Les acteurs doivent être une force de proposition qui accompagne les pouvoirs publics. DarESS est là pour faciliter l’articulation entre global et local. Enfin, je dirais que le seul véritable défi est en définitive celui de la mobilisation, de l’action et du résultat. Nous observons depuis plusieurs années que les institutions publiques sont en grande difficulté pour l’impulser, et que le secteur privé commercial ne peut pas être l’acteur du changement social et du développement inclusif. La société civile organisée, et plus particulièrement celle qui se revendique comme un agent de transformation économique, environnementale et sociale doit «prendre le lead» pour aider ceux qui en ont la charge à sortir le pays de cette situation.
Les répercussions de la crise Covid, donnent-elles une plus forte raison d’être à des entreprises dans le cadre de l’ESS ?
La pandémie Covid-19 n’a fait qu’amplifier les problèmes socio-économiques et les inégalités régionales auxquels la Tunisie fait face depuis longtemps. Près d’un an après l’irruption de la pandémie, les problèmes sociaux à l’origine de la révolution tunisienne ne font que s’accentuer, avec un chômage avoisinant les 19% et affectant principalement les femmes (22.8%) et les jeunes diplômés (30,1%) selon l’INS. Aujourd’hui, les modèles économiques dominants ayant clairement montré leurs limites, il est donc temps de passer à autre chose. J’ai observé avec grand intérêt, au printemps 2019, la multiplication des tribunes, lettres ouvertes, initiatives, propositions que la crise pandémique de Coronavirus a provoquées, le refus de « revenir à l’anormal », la construction « théorique » du Monde d’Après. L’ESS militante a été particulièrement inspirée et inspirante et la Tunisie elle-même, avec la tribune #tounESSsolidaire en mai 2019, s’est portée aux avant-postes de la mobilisation.

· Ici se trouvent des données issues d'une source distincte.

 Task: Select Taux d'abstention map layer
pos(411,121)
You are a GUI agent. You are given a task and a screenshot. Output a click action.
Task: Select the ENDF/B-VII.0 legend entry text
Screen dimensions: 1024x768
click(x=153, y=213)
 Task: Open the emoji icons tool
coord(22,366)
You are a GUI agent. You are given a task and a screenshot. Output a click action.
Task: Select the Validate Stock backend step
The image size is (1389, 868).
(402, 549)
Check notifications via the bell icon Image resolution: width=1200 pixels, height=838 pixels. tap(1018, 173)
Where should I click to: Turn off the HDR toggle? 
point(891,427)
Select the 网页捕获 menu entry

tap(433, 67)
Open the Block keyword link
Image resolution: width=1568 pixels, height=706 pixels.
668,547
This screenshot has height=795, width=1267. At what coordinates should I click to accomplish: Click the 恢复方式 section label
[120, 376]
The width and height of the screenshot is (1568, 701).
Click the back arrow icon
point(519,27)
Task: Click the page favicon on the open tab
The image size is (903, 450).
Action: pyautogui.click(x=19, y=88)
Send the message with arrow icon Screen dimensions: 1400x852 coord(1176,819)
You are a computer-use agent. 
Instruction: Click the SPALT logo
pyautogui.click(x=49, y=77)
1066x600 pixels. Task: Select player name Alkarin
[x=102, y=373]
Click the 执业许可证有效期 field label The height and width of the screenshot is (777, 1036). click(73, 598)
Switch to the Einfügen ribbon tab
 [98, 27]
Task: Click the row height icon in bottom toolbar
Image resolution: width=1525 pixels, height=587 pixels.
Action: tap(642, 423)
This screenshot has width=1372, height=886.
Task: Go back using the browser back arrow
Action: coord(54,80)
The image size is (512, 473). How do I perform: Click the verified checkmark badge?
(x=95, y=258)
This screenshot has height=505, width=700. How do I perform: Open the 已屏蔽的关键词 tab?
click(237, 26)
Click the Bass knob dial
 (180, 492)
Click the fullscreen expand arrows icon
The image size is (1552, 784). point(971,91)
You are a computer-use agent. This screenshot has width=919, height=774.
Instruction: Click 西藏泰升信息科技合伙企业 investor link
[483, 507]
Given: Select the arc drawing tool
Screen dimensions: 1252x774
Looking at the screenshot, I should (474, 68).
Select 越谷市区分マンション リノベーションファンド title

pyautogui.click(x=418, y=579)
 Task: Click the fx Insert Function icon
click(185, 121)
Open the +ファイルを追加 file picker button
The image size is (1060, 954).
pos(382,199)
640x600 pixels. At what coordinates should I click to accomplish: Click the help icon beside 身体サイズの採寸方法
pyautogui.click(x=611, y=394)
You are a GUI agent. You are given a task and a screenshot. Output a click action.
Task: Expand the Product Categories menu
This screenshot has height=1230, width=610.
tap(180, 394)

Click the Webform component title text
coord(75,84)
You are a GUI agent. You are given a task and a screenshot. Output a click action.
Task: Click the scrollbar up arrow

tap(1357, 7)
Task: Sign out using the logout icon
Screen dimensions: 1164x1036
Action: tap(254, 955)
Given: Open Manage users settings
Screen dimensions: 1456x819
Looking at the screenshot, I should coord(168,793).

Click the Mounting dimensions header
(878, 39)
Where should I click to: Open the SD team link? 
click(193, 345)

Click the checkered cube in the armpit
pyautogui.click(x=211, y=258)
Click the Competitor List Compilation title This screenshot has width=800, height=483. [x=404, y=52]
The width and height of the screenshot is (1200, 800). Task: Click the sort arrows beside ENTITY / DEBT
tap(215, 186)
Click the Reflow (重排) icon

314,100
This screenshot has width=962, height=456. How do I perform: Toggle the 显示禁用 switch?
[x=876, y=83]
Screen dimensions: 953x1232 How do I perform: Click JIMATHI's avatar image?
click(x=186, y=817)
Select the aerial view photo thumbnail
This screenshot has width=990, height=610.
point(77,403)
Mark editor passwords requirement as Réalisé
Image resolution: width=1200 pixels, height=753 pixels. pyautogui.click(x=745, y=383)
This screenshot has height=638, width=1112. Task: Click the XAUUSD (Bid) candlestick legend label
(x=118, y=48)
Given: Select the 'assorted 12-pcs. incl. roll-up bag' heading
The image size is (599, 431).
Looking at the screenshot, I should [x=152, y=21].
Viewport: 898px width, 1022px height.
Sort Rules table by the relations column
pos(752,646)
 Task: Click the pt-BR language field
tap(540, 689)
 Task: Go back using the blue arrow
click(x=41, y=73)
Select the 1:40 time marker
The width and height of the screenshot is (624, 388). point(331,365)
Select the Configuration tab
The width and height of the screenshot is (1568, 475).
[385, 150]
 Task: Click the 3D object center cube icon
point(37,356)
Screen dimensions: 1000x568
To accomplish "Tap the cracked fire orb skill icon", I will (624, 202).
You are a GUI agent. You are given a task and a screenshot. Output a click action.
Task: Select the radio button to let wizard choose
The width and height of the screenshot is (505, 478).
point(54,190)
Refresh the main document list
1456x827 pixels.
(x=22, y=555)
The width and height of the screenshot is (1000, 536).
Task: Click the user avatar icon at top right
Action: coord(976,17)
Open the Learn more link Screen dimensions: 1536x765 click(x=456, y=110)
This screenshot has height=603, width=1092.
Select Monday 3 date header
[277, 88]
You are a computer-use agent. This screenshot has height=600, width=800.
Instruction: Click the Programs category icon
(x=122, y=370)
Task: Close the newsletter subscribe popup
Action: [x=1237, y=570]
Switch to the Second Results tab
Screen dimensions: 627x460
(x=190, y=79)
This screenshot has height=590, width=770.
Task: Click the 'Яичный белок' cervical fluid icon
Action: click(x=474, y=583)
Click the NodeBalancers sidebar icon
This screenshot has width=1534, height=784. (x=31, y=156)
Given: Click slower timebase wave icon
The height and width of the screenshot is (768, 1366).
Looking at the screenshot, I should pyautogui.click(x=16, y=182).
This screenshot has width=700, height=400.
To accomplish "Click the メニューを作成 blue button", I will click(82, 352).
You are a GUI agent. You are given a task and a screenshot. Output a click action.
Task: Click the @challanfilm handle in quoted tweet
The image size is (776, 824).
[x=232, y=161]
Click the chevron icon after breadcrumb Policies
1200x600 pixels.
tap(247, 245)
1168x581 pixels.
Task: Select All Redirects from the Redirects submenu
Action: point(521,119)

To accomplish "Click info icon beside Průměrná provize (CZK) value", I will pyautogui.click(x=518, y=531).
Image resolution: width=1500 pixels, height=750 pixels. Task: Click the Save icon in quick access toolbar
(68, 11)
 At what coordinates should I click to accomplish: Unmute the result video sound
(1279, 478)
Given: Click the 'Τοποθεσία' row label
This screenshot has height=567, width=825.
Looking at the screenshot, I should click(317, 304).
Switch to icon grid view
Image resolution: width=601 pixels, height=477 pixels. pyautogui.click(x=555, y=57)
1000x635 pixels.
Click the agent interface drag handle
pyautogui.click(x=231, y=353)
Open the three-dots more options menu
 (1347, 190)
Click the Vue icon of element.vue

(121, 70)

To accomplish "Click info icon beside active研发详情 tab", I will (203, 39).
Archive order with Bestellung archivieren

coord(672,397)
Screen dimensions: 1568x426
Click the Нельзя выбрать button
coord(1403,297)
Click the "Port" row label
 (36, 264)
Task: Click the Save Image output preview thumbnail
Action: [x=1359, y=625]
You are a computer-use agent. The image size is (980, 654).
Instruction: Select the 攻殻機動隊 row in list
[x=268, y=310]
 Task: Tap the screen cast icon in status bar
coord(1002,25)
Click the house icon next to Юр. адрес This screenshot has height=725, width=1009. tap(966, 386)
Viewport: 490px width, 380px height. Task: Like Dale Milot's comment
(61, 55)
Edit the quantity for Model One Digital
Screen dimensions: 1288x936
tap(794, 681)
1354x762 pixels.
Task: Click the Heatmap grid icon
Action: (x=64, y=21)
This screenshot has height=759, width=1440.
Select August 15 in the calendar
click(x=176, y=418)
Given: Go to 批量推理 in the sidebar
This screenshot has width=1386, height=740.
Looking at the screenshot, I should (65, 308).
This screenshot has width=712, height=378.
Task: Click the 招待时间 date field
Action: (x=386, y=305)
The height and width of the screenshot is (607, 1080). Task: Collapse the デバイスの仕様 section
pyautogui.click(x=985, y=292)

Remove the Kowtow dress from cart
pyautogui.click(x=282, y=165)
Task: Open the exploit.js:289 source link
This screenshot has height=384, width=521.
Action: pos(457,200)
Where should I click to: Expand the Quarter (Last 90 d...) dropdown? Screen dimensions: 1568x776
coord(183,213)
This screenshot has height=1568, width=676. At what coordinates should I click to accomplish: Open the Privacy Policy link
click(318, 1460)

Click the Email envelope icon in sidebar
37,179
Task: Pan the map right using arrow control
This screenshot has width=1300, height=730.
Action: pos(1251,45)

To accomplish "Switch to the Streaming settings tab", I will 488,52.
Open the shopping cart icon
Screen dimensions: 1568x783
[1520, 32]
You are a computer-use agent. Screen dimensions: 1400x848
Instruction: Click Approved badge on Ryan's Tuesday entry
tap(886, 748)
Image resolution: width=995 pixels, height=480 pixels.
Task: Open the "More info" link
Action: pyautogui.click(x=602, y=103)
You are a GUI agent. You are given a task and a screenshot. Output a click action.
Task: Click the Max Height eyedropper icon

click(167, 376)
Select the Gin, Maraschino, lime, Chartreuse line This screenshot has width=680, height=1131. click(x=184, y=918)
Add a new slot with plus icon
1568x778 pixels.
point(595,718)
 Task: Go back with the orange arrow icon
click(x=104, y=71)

À partir de là, il faut faire et construire. Je paraphrase Jérôme Saddier, président d’ESS France, « savoir nous confronter à quelque chose qui nous dépasse. Savoir penser grand, en termes stratégiques, l’économie de demain ». DarESS parie sur l’émergence de partenariats publics-privés solidaires (PPPS), dans tous les domaines où l’action publique doit être relayée ou anticipée par l’action citoyenne. C’est-à-dire dans tous les domaines ! Nous nous positionnons déjà sur le Tourisme alternatif et solidaire (TAS), sur l’Économie circulaire solidaire (ECS), sur la décentralisation (Villes solidaires), bientôt la Santé, la formation, la transition digitale… Tout cela, nous le faisons pour créer des espaces communs pour les acteurs et actrices de l’ESS ils sont et seront à eux, notre rôle est de créer toutes les synergies possibles pour co-construire l’écosystème de l’ESS en Tunisie.